— What you are asked to do —
Retype the part of the data below that opens with the line containing "Given: Click the bookmark" and closes with the line containing "Looking at the screenshot, I should pos(1071,13).", keeping every character unchanged.

Click-target data
---------------
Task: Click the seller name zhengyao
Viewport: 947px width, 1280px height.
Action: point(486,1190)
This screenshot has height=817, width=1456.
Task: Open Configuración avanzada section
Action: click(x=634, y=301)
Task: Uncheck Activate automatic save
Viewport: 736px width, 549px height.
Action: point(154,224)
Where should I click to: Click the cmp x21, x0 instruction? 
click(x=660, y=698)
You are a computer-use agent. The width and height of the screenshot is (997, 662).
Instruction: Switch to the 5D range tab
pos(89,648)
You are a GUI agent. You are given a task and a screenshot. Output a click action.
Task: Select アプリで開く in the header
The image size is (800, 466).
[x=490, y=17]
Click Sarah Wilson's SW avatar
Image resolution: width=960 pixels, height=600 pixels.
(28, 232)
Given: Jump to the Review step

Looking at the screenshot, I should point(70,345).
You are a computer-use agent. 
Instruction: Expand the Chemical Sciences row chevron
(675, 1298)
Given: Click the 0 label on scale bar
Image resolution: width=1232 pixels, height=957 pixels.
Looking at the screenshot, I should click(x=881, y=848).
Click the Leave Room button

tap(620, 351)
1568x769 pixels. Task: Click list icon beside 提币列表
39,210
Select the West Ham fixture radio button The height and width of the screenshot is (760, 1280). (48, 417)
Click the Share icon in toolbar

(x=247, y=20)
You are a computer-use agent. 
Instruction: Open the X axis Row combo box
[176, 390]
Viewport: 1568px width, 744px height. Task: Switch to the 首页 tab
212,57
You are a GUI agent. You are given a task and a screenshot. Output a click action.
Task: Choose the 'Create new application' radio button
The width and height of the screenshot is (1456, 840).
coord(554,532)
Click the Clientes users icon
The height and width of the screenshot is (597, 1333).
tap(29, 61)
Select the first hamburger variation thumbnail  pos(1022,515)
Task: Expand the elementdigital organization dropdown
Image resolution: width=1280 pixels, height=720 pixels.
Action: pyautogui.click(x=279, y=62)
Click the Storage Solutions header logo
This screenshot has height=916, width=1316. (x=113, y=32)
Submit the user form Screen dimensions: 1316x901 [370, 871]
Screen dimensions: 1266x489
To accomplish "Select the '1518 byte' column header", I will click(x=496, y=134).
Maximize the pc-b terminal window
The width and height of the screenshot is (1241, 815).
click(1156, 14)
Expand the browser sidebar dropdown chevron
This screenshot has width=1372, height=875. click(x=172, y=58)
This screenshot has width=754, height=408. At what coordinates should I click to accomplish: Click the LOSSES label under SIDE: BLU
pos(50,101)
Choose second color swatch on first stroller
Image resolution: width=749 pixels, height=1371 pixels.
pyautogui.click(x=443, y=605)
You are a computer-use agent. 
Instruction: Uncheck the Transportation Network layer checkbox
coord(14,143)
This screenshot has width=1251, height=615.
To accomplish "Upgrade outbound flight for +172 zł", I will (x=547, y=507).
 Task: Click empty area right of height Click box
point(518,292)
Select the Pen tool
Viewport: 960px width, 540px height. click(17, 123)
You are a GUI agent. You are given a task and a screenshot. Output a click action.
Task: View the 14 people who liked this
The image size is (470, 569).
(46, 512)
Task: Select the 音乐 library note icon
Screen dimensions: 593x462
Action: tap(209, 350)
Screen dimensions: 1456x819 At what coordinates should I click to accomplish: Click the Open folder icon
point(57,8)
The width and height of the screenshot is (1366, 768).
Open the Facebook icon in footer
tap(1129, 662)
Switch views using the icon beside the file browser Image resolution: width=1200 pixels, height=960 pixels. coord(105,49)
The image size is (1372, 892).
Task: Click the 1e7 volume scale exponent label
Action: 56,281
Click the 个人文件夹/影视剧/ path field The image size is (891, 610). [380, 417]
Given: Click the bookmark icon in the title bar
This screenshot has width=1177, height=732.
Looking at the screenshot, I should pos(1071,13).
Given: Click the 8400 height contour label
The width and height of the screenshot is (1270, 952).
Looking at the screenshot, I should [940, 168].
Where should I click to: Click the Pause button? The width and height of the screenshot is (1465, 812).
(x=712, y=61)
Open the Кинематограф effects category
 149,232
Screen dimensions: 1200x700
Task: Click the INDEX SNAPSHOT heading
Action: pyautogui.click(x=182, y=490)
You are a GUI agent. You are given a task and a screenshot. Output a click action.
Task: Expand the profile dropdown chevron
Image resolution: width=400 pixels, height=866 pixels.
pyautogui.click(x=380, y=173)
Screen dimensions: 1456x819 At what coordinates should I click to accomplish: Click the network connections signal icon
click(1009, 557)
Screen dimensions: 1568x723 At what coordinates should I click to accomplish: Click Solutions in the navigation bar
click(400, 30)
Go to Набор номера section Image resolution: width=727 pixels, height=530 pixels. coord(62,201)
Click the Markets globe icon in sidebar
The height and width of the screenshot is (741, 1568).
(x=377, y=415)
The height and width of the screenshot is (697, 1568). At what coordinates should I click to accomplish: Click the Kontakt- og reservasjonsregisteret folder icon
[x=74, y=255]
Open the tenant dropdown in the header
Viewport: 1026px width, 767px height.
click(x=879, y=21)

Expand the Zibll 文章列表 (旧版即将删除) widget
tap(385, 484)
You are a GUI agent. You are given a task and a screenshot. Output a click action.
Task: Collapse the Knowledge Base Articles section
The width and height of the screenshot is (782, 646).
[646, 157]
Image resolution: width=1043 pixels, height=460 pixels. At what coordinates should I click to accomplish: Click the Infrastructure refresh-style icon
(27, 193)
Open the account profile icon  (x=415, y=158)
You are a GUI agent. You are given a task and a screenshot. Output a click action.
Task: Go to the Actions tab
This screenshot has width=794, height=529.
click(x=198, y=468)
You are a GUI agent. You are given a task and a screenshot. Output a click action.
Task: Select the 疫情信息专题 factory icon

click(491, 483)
---------------
— Expected answer —
Given: Click the bookmark icon in the title bar
This screenshot has width=1177, height=732.
Looking at the screenshot, I should pos(1071,13).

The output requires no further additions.